- _TASK TO COMPLETE_
Please answer from the Virginia MIS-C article below: where did the first reports of the syndrome come from?

- _TEXT_

-.-.-

Virginia reports its first case of MIS-C associated with the coronavirus

Child was hospitalized on May 5 is now recovering at home

Coronavirus testing tubes (AP)

FAIRFAX, Va. – Virginia has confirmed its first case of Multisystem Inflammatory Syndrome in Children (MIS-C) associated with the coronavirus, according to the Virginia Department of Health.

The child lives in the Fairfax Health District, which is comprised of Fairfax County, as well as the cities of Fairfax and Falls Church.

He or she was hospitalized on May 5 and has since been discharged and is recovering at home.

MIS-C, previously called Pediatric Multisystem Inflammatory Syndrome, is a new health condition associated with COVID-19.

The first reports of this syndrome came from the United Kingdom in late April, while VDH says that the United States’ first cases were reported in New York City in early May.

MIS-C may cause problems with a child’s heart and other organs. Most children with MIS-C have fever lasting several days and may show symptoms of irritability or decreased activity, abdominal pain without another explanation, diarrhea, vomiting, rash, conjunctivitis, lack of appetite, red or cracked lips, red or bumpy tongue, or swollen hands and feet.

Virginia Health Commissioner M. Norman Oliver, M.D., M.A., provided information and guidance on the syndrome to health care providers in Virginia in a May 15 Clinician Letter.

“I urge all health care providers in Virginia to immediately report any patient who meets these criteria to the local health department by the most rapid means,” said Oliver in a news release. “All Virginians should take steps to avoid exposure to COVID-19 by practicing social distancing, frequent hand washing and wearing cloth face coverings if appropriate.”

Parents should watch for persistent fever in their children and contact their pediatrician if a child appears especially ill.

The CDC issued a Health Advisory on May 14 about the syndrome, which may include symptoms of persistent fever, hypotension, multisystem organ involvement and elevated markers of inflammation.

It is not currently known how common it may be for children to experience these symptoms.

-.-.-

- _PROVIDED INFORMATION_

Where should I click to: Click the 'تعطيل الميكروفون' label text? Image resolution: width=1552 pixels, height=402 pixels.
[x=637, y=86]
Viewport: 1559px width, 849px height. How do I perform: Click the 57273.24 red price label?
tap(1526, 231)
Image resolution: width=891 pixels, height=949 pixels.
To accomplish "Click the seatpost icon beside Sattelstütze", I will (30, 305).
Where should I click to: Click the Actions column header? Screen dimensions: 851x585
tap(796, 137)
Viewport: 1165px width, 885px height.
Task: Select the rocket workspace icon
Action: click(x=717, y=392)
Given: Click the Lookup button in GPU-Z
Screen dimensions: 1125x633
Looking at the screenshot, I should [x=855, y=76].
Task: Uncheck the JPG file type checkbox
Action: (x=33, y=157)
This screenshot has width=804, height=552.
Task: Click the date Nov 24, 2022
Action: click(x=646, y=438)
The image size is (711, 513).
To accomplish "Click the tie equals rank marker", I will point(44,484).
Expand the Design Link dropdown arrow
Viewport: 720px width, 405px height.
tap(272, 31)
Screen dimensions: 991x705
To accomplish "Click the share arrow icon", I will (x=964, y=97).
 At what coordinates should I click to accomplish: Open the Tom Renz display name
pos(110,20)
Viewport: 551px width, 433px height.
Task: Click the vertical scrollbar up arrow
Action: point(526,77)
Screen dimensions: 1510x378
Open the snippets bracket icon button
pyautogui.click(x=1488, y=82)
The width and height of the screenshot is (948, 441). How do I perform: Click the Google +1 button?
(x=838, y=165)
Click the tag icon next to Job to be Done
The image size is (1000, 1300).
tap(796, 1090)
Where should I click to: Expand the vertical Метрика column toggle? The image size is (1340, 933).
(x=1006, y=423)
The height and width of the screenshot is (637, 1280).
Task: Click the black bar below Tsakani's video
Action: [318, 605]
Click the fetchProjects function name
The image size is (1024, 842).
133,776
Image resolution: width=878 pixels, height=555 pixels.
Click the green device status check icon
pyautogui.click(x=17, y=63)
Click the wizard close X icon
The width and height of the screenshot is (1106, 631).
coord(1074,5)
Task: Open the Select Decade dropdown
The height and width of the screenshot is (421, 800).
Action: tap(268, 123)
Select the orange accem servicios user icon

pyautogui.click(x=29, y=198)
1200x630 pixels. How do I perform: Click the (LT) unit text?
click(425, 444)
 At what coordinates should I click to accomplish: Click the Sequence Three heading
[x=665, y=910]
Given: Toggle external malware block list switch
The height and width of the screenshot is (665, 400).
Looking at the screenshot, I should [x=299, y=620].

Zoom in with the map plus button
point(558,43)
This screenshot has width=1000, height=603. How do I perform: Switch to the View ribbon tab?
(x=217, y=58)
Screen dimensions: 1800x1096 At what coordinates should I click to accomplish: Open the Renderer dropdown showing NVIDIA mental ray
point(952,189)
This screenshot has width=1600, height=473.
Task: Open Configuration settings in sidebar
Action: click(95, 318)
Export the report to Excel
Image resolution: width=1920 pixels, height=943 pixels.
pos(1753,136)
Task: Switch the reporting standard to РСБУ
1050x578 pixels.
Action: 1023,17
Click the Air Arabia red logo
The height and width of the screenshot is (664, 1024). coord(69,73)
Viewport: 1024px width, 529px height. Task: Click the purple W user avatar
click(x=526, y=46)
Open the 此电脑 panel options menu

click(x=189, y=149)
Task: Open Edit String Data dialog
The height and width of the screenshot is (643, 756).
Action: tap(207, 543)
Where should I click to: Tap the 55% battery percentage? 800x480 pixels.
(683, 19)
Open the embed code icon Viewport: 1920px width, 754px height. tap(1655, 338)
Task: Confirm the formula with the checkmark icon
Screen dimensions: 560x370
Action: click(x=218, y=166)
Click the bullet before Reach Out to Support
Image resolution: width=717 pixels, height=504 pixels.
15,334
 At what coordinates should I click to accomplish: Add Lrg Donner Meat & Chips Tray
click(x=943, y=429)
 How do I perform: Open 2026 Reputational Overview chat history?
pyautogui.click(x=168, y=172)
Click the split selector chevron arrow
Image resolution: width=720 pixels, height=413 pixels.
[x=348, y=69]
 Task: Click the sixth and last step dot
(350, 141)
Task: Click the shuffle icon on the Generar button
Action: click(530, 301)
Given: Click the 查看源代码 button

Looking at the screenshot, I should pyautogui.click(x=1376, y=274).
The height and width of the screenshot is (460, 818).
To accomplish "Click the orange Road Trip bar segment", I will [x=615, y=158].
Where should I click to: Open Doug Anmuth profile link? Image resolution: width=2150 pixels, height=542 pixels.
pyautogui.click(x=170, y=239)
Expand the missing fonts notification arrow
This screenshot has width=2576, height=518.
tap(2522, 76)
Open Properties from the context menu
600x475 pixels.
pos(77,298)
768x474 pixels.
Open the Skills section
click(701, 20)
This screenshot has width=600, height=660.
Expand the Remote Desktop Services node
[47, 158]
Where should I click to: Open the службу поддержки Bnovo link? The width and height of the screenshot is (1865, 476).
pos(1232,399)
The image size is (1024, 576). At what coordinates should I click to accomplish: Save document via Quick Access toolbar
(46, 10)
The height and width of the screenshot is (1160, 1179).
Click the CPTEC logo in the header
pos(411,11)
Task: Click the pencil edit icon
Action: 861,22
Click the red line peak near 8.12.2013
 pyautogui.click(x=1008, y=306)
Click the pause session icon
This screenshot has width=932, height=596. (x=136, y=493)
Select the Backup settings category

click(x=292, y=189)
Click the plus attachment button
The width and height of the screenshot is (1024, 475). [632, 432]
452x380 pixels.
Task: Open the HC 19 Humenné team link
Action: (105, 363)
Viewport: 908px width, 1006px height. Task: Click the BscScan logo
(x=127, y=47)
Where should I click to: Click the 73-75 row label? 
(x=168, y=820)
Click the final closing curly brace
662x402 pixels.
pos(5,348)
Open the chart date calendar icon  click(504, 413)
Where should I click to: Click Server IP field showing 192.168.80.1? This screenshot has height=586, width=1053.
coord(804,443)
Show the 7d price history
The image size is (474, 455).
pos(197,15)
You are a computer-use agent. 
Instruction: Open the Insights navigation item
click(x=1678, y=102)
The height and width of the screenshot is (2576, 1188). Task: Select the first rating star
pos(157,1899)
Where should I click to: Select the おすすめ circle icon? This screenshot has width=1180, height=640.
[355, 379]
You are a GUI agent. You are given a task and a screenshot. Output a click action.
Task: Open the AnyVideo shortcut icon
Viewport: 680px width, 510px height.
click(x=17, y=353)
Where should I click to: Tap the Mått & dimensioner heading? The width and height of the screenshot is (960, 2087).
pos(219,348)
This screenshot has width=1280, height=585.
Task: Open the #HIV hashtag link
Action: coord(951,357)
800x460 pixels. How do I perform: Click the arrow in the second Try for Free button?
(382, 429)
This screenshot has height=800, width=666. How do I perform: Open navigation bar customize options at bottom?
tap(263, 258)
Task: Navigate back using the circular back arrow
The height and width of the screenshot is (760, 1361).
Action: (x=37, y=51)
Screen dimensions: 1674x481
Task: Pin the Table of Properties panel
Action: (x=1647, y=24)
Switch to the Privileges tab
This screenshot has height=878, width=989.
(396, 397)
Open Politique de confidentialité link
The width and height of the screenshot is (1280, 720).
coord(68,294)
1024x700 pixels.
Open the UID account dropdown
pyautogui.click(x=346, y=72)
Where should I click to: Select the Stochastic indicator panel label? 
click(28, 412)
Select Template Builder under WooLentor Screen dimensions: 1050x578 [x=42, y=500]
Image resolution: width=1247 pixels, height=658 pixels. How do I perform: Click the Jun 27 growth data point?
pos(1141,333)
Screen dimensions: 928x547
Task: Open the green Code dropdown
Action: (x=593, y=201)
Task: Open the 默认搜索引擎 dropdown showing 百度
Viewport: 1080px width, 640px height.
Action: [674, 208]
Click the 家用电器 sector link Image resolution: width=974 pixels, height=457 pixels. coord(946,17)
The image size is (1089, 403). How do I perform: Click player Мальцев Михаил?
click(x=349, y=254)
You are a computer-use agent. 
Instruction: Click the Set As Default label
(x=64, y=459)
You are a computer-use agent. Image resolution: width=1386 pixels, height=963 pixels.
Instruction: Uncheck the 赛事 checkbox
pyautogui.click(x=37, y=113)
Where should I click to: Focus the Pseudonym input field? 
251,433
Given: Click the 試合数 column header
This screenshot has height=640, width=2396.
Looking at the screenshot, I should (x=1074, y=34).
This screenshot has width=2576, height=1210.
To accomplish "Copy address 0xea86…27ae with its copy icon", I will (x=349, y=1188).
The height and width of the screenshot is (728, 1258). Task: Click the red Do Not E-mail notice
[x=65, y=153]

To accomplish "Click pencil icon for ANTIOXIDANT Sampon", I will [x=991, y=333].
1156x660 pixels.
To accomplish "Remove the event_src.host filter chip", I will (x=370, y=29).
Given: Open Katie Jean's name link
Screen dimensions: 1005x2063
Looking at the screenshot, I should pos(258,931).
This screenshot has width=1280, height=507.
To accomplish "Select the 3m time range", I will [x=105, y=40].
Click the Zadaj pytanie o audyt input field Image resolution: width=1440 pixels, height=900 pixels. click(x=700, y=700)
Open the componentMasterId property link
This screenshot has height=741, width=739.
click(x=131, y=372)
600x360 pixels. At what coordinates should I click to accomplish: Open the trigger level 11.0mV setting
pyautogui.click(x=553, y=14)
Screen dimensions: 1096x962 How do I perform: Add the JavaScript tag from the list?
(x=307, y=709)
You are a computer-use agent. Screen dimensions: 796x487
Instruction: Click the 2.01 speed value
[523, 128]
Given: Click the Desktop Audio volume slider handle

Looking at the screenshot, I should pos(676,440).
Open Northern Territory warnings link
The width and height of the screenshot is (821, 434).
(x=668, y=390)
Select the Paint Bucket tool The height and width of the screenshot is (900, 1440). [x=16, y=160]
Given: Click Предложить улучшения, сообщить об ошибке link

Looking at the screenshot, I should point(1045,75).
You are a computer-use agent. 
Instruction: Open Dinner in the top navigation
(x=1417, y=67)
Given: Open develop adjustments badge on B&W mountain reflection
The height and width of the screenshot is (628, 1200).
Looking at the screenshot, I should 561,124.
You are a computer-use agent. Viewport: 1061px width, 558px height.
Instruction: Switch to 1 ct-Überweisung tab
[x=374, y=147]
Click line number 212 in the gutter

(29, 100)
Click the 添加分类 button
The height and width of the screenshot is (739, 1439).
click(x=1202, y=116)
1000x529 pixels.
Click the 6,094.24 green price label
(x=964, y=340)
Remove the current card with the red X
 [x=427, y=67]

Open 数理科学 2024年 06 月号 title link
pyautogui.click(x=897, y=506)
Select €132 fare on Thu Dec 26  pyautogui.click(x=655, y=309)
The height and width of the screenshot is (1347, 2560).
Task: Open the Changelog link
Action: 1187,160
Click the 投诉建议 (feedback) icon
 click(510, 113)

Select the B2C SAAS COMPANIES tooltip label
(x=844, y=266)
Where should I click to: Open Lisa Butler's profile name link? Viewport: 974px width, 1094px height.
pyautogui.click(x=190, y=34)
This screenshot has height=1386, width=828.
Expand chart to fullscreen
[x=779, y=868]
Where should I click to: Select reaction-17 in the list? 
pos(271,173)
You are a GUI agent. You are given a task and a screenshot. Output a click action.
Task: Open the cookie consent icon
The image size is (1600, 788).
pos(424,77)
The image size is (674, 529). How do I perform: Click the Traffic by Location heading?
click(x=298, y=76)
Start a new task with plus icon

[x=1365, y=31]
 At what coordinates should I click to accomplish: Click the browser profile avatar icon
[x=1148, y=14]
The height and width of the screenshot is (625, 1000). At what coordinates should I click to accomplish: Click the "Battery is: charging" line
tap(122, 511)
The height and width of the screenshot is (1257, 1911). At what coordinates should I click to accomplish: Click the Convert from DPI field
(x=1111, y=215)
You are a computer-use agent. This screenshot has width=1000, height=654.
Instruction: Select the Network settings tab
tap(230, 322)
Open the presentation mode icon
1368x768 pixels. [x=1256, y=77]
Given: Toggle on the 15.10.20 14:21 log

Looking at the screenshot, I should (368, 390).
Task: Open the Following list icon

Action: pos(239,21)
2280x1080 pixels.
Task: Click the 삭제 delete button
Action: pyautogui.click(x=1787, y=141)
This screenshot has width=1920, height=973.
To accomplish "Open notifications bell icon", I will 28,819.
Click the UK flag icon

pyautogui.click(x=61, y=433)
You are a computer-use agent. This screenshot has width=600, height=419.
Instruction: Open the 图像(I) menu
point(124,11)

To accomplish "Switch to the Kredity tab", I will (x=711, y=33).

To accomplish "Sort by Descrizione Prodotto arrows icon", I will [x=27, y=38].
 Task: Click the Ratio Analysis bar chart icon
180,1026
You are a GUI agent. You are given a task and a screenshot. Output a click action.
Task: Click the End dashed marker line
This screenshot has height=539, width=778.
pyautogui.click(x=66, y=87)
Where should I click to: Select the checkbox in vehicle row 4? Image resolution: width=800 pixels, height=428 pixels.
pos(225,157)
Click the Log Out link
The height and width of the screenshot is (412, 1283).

-.-.-

- _WRITTEN RESPONSE_
The United Kingdom, in late April.